## SELECTED PASSAGE
--
DNS down and false alerts...

Andrew Davis nccomp at gmail.com
Tue Jun 9 19:26:01 CEST 2009


Hey... I'm the OP. We're using a mix of client tools. For Windows 
systems (which aren't affected by this) we use nsclient++. For our Linux 
servers, NRPE... for UNIX (Solaris) and OS X we're using check_by_ssh. 
Both the NRPE and check_by_ssh clients are affected by this.

I'm willing to give the caching nameserver on the server a try, but as 
others have noted, I don't think it will make a difference as its the 
local test on the client that's failing to resolv. I surely cannot do a 
caching nameserver setup on all clients...

  A. Davis
  Email:     nccomp at gmail.com

  "There is no limit to what a man can accomplish
   if he doesn't care who gets the credit." - Ronald Reagan



Martin Melin wrote:
> I don't know if I'm misreading the OP, but if the plugins start timing 
> out on only the boxes whose primary DNS is being rebooted, would 
> adding a caching DNS server to the Nagios box really make a difference?
--
## DATA LINES
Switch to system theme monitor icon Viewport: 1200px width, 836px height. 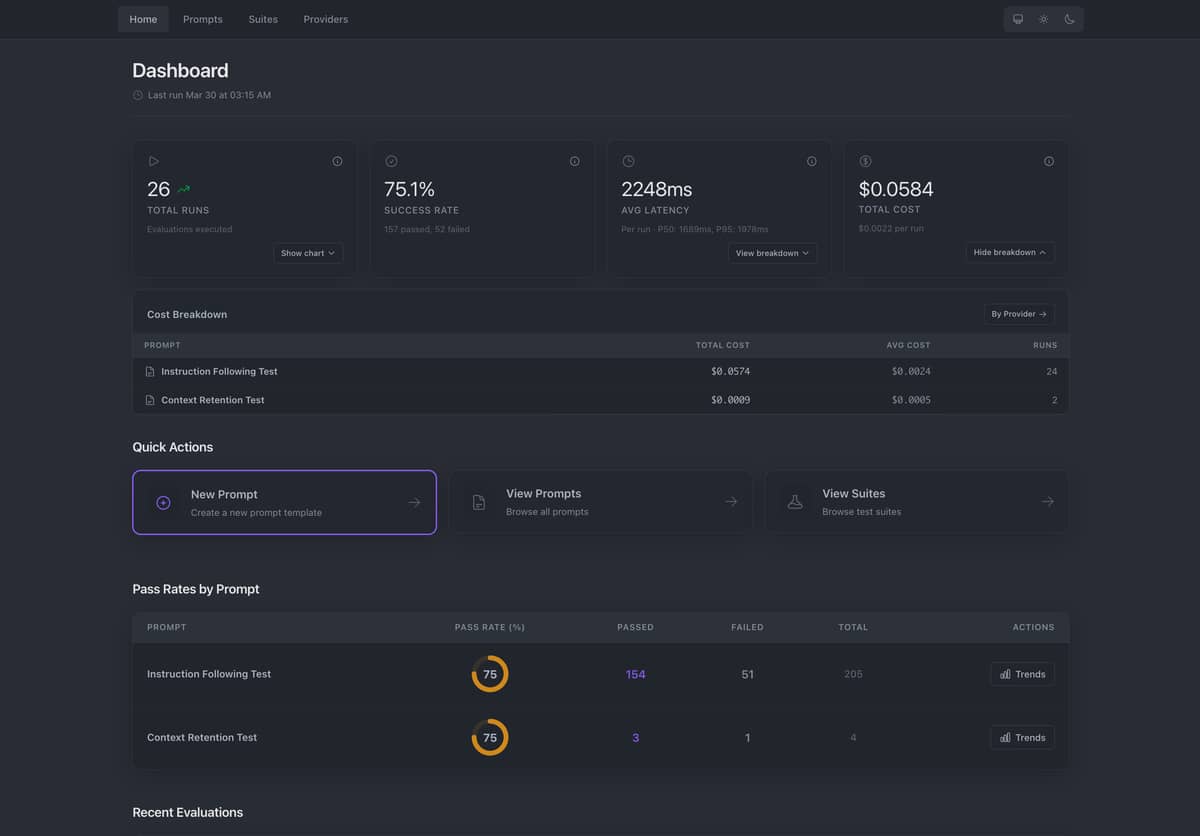coord(1018,19)
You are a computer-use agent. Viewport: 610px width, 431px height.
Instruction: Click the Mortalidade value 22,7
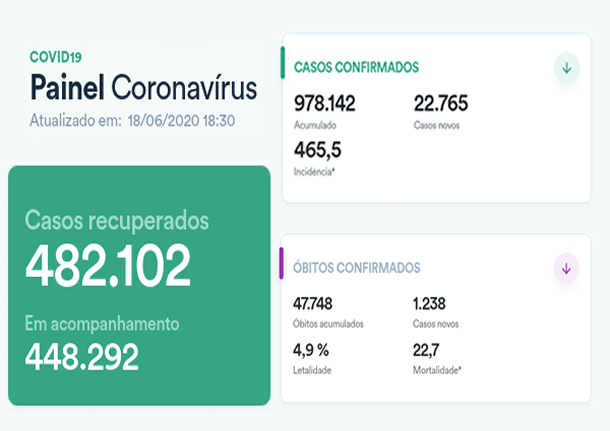tap(426, 349)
--
## TO DO
Quote the DNS false-alerts post word for word between "I'm willing to" and "on all clients...", inclusive.

## RESULT OF THIS EXERCISE
I'm willing to give the caching nameserver on the server a try, but as 
others have noted, I don't think it will make a difference as its the 
local test on the client that's failing to resolv. I surely cannot do a 
caching nameserver setup on all clients...